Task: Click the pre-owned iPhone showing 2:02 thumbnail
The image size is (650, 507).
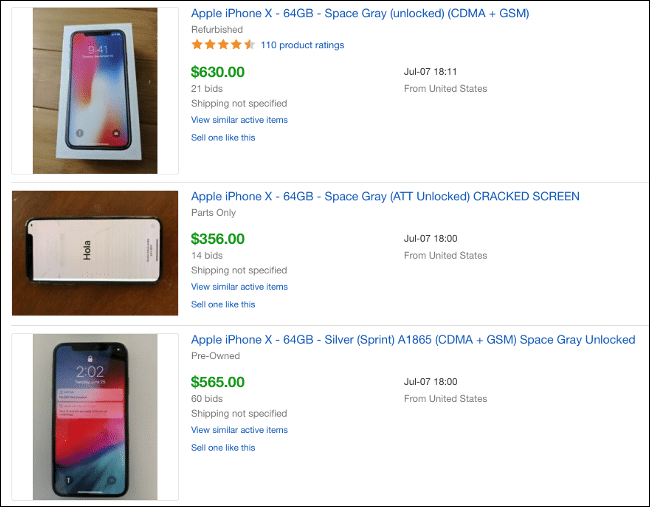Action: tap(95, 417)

★ ★ ★ ★

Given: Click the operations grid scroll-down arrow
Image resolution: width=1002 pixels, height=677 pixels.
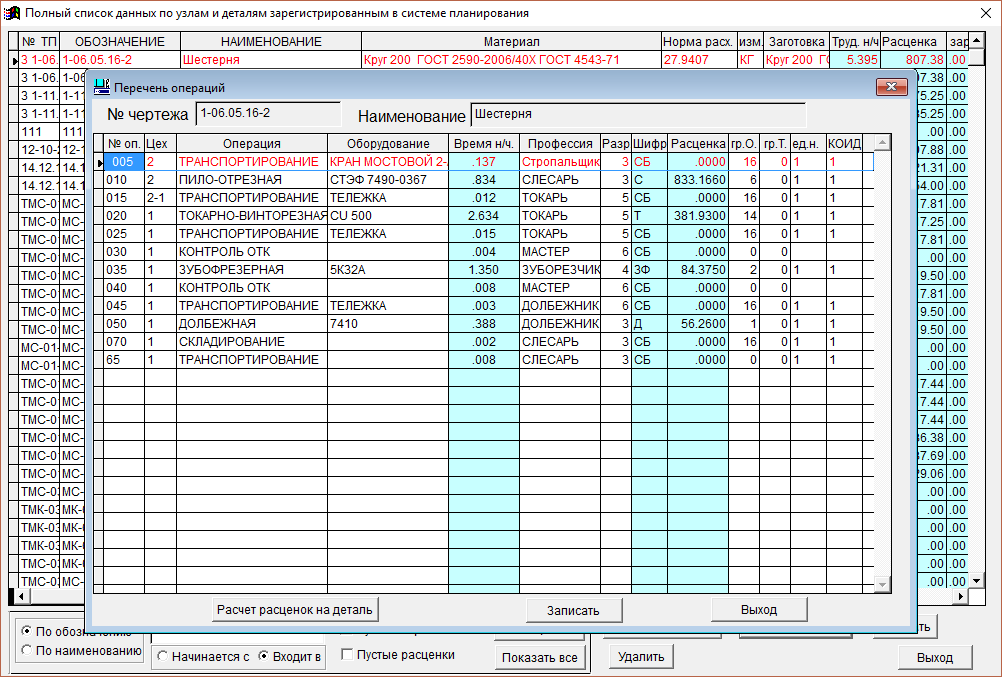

★ ★ ★ ★

■ Exercise ■
The answer must be every line from the records above that contains "Click".

■ Solution to this problem ■
Task: Click the pre-owned iPhone showing 2:02 thumbnail
Given: Click the operations grid scroll-down arrow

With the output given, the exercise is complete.